While the question: “is F1 a sport?” has become an internet meme, many people are considering it as a polluting, expensive and unnecessary show. Even if the foreground of every grand prix is a gathering of wealth, exuberance and noisy cars; F1 has been, and still is, a major driving force of today and tomorrow’s society in terms of performance, protection, management and environment.
Since 1950 and the first Grand Prix in Silverstone, UK, the F1 industry has never stopped searching for ways to improve every detail of racing, whether it’s on the engine, the car or the personnel. Obviously many technical breakthroughs have emerged and worked their ways to regular cars. The shape of every vehicle is the result of aerodynamics studies that have shown that a flattened and well-curved car is less impacted from wind and air flow. The composition and structure of tires has now improved grip and drag, and mechanically speaking, engines have been miniaturized and optimized as well as today’s V6 (6 cylinders) are more powerful than mid-2000’s V12 engines.
Although these breakthrough aren’t off the charts as we’re talking about a motorsport based on performance, other fields have been impacted too. For example, the F1 industry studied the carbon fiber which is a very light and resistant materials with great properties under strain and high temperatures. In order to lighten formula one cars, this fiber has been transformed to carbon shell which is now used in every modern aerodynamic vehicle (bikes, motorcycles, planes, rockets and more). It was on a F1 circuit for the first time in 1981, and developed by Mclaren Racing. Carbon fiber’s resistance is also a huge benefit for people safety as it is now used for technical clothing or military equipment to absorb chocks without overweighting. To improve driver’s safety even more, today’s F1 cars have retention cables holding wheels to the shell and side impact bodies, technologies which will surely be added to regular autos in a near future, like it happened for the ABS (anti-lock braking system).

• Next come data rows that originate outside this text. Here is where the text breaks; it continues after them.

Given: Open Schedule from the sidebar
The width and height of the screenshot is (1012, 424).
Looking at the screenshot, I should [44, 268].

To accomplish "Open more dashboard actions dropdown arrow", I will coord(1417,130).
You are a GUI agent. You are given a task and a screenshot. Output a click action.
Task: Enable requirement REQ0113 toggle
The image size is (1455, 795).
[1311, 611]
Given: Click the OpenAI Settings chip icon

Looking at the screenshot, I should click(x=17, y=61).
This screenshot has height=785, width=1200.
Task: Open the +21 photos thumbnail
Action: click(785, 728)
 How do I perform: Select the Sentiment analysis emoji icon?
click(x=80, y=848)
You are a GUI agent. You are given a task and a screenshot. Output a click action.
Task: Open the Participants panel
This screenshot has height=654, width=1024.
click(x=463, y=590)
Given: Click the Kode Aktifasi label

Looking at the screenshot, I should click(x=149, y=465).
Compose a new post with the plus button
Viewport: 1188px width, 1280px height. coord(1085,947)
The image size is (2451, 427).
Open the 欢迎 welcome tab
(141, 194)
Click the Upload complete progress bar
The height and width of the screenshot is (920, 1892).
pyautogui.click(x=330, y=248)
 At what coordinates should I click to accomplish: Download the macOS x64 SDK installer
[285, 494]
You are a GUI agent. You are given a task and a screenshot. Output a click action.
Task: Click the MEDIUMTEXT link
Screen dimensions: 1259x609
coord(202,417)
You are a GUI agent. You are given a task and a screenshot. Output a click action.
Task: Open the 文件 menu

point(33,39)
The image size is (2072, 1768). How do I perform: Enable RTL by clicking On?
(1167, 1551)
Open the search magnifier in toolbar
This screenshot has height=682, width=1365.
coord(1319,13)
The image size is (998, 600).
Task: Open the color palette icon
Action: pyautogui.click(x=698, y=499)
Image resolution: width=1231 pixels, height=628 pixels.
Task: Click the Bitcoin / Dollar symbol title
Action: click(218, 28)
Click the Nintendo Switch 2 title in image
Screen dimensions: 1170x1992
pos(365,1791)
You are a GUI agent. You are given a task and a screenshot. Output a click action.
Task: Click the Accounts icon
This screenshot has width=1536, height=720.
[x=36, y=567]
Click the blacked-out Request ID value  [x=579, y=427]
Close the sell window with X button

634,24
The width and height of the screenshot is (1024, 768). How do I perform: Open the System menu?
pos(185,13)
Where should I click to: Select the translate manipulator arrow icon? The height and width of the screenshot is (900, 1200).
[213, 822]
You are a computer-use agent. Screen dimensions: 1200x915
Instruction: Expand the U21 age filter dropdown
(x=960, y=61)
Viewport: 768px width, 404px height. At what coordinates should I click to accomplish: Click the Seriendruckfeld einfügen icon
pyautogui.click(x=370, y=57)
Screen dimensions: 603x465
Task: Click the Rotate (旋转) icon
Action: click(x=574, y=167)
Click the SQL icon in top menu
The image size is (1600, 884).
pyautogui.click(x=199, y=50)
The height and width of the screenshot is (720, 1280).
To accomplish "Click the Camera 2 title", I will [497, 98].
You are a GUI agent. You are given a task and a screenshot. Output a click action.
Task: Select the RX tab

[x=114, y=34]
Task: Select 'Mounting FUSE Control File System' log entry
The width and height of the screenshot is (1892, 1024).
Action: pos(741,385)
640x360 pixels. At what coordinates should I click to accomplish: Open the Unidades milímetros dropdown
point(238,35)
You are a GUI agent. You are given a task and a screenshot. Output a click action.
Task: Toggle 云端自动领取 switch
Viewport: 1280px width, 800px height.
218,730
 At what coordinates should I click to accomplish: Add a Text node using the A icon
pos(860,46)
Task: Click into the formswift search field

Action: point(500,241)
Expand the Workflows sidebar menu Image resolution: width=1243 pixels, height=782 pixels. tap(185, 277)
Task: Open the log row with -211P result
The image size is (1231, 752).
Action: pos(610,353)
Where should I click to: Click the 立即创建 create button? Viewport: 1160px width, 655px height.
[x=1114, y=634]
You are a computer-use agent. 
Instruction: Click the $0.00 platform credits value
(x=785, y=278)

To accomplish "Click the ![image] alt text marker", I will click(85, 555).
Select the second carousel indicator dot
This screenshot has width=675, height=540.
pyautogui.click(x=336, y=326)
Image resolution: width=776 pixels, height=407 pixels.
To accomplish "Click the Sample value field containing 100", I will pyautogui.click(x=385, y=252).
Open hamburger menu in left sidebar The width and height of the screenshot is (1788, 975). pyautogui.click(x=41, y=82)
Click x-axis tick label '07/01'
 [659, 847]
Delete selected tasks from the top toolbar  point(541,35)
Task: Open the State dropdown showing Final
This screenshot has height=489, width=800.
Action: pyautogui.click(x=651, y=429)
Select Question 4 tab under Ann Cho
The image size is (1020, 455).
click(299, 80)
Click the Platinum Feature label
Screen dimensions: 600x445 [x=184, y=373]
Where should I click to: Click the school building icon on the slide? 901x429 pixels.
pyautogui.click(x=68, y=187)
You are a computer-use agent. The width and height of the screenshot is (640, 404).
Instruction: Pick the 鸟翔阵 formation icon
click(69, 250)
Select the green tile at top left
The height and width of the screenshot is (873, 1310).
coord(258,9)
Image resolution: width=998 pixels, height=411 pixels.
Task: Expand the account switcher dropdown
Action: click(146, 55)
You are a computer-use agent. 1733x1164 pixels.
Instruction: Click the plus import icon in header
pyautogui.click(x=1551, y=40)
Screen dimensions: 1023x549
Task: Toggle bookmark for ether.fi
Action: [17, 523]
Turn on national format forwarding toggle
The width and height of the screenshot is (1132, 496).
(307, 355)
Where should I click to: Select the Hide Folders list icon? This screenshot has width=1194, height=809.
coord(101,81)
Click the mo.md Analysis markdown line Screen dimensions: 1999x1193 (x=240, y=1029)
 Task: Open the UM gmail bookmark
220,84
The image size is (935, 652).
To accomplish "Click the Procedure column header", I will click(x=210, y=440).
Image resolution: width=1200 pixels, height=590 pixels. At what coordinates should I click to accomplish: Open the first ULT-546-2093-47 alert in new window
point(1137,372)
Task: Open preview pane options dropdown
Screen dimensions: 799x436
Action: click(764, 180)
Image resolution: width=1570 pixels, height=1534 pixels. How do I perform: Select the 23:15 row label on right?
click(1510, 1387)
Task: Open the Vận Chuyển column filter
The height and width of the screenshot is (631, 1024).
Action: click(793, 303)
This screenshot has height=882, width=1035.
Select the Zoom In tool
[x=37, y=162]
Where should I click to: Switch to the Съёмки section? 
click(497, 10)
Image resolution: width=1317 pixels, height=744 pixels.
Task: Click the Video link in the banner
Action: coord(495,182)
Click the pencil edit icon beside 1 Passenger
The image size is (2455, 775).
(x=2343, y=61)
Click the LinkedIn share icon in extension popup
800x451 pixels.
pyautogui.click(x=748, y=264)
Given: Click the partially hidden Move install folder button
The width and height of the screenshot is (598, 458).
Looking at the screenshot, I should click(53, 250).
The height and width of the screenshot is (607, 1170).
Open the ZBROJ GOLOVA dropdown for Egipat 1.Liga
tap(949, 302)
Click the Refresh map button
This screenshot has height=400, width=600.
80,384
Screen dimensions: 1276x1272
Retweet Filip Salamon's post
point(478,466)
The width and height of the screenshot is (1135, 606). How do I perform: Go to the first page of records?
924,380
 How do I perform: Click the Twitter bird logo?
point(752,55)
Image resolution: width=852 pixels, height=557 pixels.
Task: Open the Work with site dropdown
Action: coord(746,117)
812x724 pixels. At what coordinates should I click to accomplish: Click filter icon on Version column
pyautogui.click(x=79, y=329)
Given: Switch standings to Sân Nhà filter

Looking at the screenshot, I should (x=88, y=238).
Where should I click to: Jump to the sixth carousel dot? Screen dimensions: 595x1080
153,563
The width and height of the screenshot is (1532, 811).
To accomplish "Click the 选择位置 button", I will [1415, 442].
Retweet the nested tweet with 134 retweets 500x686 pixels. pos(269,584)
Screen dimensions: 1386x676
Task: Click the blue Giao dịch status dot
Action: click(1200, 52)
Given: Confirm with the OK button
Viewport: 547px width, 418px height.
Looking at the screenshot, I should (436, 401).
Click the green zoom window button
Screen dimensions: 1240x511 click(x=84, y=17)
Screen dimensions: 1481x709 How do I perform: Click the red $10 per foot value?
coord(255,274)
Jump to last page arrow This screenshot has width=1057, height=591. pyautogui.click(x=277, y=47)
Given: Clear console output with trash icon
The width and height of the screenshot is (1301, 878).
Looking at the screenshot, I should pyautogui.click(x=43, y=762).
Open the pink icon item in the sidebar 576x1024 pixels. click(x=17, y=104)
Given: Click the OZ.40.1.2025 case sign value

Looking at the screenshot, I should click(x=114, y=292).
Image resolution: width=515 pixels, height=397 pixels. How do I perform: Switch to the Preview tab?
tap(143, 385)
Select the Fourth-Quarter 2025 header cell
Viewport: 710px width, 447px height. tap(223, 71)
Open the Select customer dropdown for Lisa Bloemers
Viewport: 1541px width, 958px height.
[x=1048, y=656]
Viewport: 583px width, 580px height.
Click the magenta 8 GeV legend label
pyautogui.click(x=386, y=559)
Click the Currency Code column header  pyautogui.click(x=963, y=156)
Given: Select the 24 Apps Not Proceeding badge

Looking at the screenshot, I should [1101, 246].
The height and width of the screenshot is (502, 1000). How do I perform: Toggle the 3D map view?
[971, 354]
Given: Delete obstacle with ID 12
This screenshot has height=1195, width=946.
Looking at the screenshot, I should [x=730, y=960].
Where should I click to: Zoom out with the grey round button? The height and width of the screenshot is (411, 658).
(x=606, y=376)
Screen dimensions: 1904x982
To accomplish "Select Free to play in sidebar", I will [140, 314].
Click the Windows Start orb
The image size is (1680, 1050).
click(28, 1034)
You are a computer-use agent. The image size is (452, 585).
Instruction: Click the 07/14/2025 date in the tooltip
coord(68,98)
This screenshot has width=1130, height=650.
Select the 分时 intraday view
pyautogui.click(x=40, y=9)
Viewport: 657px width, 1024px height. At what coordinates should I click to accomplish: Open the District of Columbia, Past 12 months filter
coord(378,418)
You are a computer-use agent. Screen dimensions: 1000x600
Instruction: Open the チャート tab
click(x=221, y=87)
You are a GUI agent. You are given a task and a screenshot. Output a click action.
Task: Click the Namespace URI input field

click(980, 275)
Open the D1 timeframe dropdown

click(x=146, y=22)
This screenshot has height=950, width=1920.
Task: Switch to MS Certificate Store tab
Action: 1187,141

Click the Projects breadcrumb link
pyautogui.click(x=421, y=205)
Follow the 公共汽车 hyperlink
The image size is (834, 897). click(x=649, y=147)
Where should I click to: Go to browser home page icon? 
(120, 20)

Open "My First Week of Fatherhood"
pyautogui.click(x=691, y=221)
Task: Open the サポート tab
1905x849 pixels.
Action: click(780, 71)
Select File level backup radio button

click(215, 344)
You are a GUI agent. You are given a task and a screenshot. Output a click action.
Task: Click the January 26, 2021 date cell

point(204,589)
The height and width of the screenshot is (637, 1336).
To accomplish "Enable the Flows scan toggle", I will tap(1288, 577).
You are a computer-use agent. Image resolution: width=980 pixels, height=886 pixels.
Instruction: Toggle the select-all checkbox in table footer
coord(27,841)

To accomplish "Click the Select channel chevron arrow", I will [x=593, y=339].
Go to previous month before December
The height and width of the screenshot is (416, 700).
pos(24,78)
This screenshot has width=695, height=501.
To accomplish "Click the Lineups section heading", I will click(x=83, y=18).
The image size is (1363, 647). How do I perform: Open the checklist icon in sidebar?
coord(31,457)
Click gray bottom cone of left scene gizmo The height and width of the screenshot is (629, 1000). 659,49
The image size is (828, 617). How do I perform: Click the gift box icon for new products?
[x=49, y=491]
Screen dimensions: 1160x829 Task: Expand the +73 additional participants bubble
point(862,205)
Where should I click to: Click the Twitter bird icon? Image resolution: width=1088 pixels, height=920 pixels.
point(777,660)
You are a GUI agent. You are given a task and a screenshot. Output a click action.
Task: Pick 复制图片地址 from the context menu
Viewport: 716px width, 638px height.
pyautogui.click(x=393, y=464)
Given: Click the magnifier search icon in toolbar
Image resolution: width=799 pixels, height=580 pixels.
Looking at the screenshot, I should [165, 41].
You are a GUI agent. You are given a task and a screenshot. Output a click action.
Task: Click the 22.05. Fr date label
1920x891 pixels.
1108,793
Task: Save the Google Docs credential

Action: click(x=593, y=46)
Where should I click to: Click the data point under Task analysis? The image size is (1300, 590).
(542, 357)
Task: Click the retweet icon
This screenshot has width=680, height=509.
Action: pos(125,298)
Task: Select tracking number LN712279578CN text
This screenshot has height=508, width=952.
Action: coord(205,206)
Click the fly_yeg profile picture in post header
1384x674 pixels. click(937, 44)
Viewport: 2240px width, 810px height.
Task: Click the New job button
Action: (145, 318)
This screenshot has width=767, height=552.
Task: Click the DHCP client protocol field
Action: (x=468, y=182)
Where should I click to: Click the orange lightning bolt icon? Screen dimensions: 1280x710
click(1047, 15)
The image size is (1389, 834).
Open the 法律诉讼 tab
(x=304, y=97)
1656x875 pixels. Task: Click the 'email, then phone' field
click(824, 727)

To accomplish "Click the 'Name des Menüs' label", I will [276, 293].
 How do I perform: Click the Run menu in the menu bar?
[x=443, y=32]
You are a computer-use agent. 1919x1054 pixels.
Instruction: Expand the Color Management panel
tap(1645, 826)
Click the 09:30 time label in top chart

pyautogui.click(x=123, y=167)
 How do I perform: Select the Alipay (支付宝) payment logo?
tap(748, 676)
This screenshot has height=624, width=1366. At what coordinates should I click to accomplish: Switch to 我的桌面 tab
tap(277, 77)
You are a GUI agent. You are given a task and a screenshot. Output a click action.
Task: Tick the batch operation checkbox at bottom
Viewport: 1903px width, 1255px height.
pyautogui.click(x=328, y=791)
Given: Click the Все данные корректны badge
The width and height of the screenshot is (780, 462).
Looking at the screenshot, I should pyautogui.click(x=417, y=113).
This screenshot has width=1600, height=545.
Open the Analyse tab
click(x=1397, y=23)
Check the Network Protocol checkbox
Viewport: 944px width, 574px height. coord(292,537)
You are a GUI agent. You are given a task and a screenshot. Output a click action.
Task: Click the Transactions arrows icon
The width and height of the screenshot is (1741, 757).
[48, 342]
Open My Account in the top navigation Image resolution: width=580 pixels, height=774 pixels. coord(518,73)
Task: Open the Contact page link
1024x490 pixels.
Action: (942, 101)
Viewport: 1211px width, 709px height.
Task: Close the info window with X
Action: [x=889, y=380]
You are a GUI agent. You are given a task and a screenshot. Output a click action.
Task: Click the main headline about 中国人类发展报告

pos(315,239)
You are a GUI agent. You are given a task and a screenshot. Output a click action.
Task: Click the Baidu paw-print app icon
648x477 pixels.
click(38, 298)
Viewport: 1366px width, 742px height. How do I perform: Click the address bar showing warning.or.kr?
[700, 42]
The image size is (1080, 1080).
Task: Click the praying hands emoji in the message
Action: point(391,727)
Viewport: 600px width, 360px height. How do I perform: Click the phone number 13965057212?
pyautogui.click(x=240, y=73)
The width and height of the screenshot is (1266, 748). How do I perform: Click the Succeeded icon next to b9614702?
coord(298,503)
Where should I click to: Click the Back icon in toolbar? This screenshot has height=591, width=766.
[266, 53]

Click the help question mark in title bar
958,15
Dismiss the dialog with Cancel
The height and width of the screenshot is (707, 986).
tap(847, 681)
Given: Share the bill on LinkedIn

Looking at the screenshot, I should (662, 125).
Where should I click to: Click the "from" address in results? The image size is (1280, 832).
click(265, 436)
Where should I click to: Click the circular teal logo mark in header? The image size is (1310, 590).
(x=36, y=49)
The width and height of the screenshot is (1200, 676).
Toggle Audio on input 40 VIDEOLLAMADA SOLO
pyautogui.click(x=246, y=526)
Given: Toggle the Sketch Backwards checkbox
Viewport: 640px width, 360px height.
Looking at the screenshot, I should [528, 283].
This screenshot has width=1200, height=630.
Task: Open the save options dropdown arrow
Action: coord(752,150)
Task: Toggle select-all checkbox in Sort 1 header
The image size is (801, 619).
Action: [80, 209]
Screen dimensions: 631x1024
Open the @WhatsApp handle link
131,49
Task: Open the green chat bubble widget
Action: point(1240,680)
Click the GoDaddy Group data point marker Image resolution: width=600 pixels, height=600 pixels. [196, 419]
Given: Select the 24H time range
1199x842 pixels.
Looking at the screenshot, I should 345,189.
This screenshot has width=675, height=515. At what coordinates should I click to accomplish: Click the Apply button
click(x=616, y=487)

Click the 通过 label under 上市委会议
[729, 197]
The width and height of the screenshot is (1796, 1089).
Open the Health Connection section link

Human management improvements are also a huge part of racing sport research. Through qualification sessions and race day, winning is a matter of milliseconds and all means are good to earn them. 2020’s Mercedes Racing Team is composed of more than 500 employees, with a hundred of engineers and technicians working every race day on the paddock around the 2 star drivers. Dealing with every personality and making the process work perfectly, everybody knowing their role, has become a master piece in F1. Big companies are inspired by biggest team directors that have lead their teams to long term winning culture, such as Jean Todt, Toto Wolf, Ron Dennis or Christian Horner; indeed its efficiency has become a world class model.
Oddly, F1 is starting to put its print on hospital and surgical block management too. Mortality rate in British health institutes in the 90’s was the spark for huge society debates, increased in 1994 by a study showing a lack of coordination from the hospital staff. Dr Elliott and Goodman has required the Formula one team Scuderria Ferrarri to share the principles and accuracy of its pit-stop team. Pit stop is a major part of racing, whether it’s changing tires or removing broken parts of the car, many seconds can be lost in its process. To optimize its efficiency, every crew member has a strictly defined role, and knows every other member’s function, allowing him or her to improvise and react on purpose. The improvement of team member’s coordination, confidence and well-being has led to an all-time quick pit stop of 1.82s to change every tires of the RedBull car in 2019, which is the average reaction time of a human being. Helped by a choreographer, the Ferrarri pit stop crew has helped initiate a three steps process for hospital staffs to optimize their movements and reactions. The first step is to predict issues and to carry out standardized procedures as answers, then the crew has to master these procedures by periodic training, to end up with everybody knowing perfectly each coworker’s job and be able to be in charge. Hosiptals have also bought F1 teams data processors in order to fasten and sort out the patients monitoring easily.
Formula one is now in the front row of ecological research in the automobile field. Many devices created for F1 are now common equipment for every day’s car. The thermal energy produced by the racing car is gathered and transformed in kinetic energy which is reinjected in the engine by a system called KERS (kinetic energy recovery system). It allows them to reach a 50% thermal efficiency, meaning that a F1 car recycles more energy than it loses, which is a huge improvement for a 1000 horsepower racing vehicle. It’s not the only device reducing gas consumption created by F1 search and development teams, however their main resources are dedicated to hybrid and electrical engines. Inspired by KERS, a hybrid engine collects thermic energy then transfers it to an electric battery which is afterward used to run its electrical part. This system allows recent hybrid cars to lengthen their autonomy up to hundreds of kilometers using only their electrical component. The FIA (Fédération Internationale de l’Automobile, responsible for the evolution of F1 racing) is pushing towards the development of the newly born Formula E championship in which only fully electrical cars can compete.
Ahead of its time, F1’s research has improved performance, comfort and security of today’s cars, however this industry is now looking forward to create a less polluting way of travel. The whole automobile field benefits from the new policy of the FIA aiming to dominate motorsport racing with a non-polluting championship. The search and development budget of F1 teams exceeds a billion dollars and will continue to grow. Formula E is meant to be the new Formula One and it’s the best thing that can happen to the car industry.